Nearly two years since its seventh season ended with CIA intelligence officer Carrie Mathison (Claire Danes) in captivity in a Russian prison, “Homeland” returns for a final 12 episodes. This season, Mathison is suspected of disloyalty as Saul Berenson (Mandy Patinkin) negotiates peace between the Afghan government and the Taliban. 

Originally based on the Israeli series “Hatufim” (“Prisoners of War”), created by Gideon Raff, “Homeland” tells the story of the relationship between a mentor and his protégé as they counter terrorism in a dangerous world. Danes, Patinkin, executive producers and co-creators Alex Gansa and Howard Gordon, and producer-director Lesli Linka Glatter previewed the eighth season in a Q&A session at the Television Critics Association press tour.

Gansa revealed that Mathison was not originally conceived as bipolar. “Showtime asked us to push the boundaries of that character to [give] her something that defined her in a way that she was not Chicken Little, screaming that the sky was falling down every week,” Gansa said. When his wife suggested making her bipolar, “it seemed like a natural fit.” 

“I was always anxious about it being treated as a gimmick or a plot device, or that we would just use it when it was convenient for the story,” Danes said. “But I think that we were careful to refer to authentic experiences. We all did a lot of research, and we all took it really seriously.”

This season, Mathison, suffering from memory loss and PTSD after having a nervous breakdown in prison, is suspected of spilling secrets to the Russians. “Her loyalties are questioned, not only by those in the intelligence community, but by Carrie herself, because her memory is so fragmented from her time in captivity,” Gansa said.

In the story, Berenson, now the national security adviser to the president (Beau Bridges), needs Mathison’s expertise on Afghanistan in his precarious peace negotiations, despite her fragile state.

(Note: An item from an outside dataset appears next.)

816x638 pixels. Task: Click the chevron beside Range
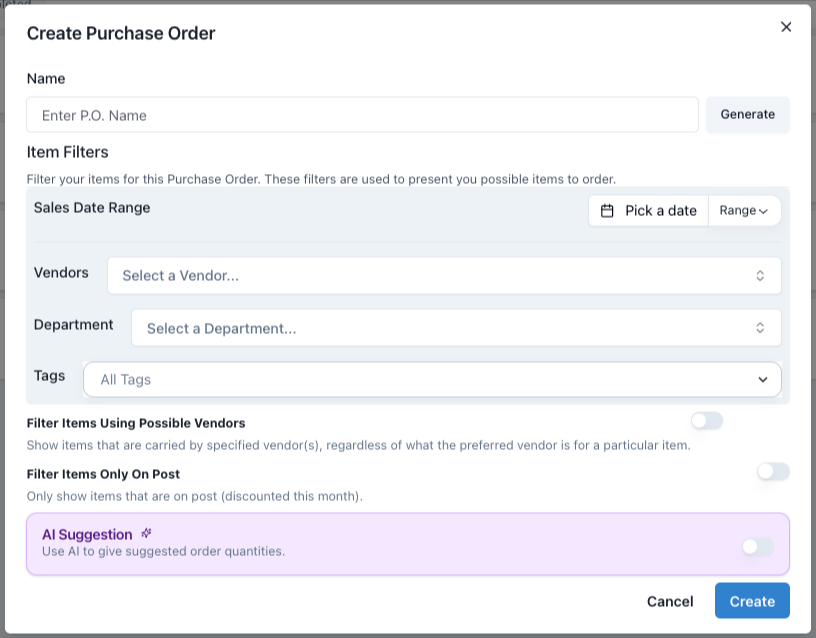[x=764, y=211]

As always, he remains protective. 

“The relationship between a mentor and his protégé, between Saul Berenson and Carrie Mathison — the primal story of ‘Homeland’ — is really the architecture of the final season, and that’s what you will see resolved by the end of the 12 episodes,” Gansa said. “We made a conscious effort this last season not to reflect and mirror what’s happening in Washington, D.C., which we did for the last two seasons. We decided to focus on these two actors and these two characters and to tell the final chapter of that story. We went far away to do it and the results, I think, are pretty good.” 

The production spent nine months shooting in Morocco, but Gansa revealed that the producers had considered setting the season in Israel. 

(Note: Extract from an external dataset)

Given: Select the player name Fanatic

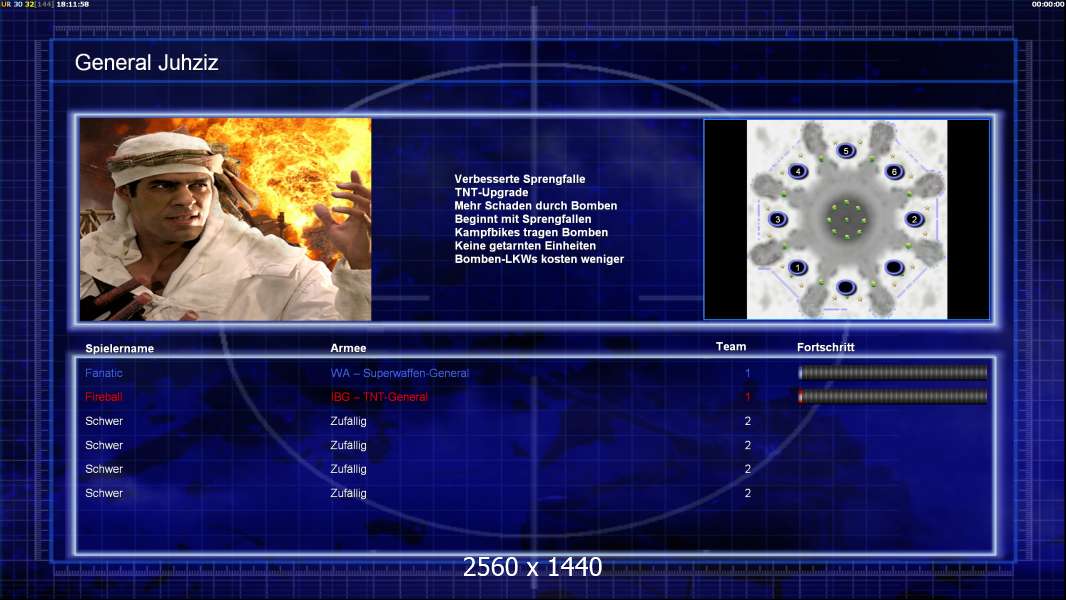Looking at the screenshot, I should point(104,373).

“The relationship between a mentor and his protégé, between Saul Berenson and Carrie Mathison — the primal story of ‘Homeland’ — is really the architecture of the final season, and that’s what you will see resolved by the end of the 12 episodes.” 

— Alex Gansa

“We thought there would be something circular and great about it. [But] it became really hard to tell that story about an American intelligence officer in the middle of that conflict,” Gansa said. “It was hard to put America in the center of that story. After months of trying to do it, we had to abandon that plan. It’s actually the second time we had to abandon an Israel story because it was just too difficult to wrap our minds around.”

In discussion with the show’s consultants in Washington, the producers learned that there was a secret peace process going on in Afghanistan, “and that felt like a really great opportunity for us to take Carrie back to where she was in Season Four.” Gansa continued. “There were a lot of loose ends to that season’s story. We thought it was a good opportunity to do that and to put Saul in the middle of that peace negotiation.”

Personal and internal conflicts are as much a part of the series as geopolitical ones. “To me, a quintessential ‘Homeland’ scene is when two characters have completely opposing views and they’re both right. And that, to me, is kind of the essence of the show, showing both sides,” Glatter said. “This kind of experience with this group of people doesn’t come around a lot, only a couple of times in a career. This has been an incredible journey. I feel a lot of sadness with that ending, but it also feels appropriate.”

Danes admitted to feeling conflicted about the show’s end. “I know how rare that combination is to be working with people who I trust and respect and admire so much [on] material that is always going to challenge me and make me question, something urgent and worthwhile,” she said. “I’ve never made anything for this long. I had my family over the course of filming this thing, and it’s been so profoundly defining for me. I think it’s going to hit me that it’s over come April, when we would be going back to shoot the next season.”

Patinkin called it a privilege to have met and learned from “people who are dedicated to this way of life, both in defending the country, gathering intelligence and being members of Congress and the Senate, and asking questions about how the world operates,” he said. “I have profound respect for their admissions of their mistakes and what they’ve done, and how they sacrificed their lives. It’s been an education, to say the very least, and I wouldn’t trade it for anything in the world.”

“I wish we had more influence and impact in the world, but I’m not sure whether ‘Homeland’ changes anybody’s mind about anything,” Gansa said, “whether it be the intelligence community or whether it be about the way America projects power overseas. But we do, at our best, inspire a conversation. And for that, maybe we will be missed a little bit.”

“Homeland” premieres Feb. 9 on Showtime.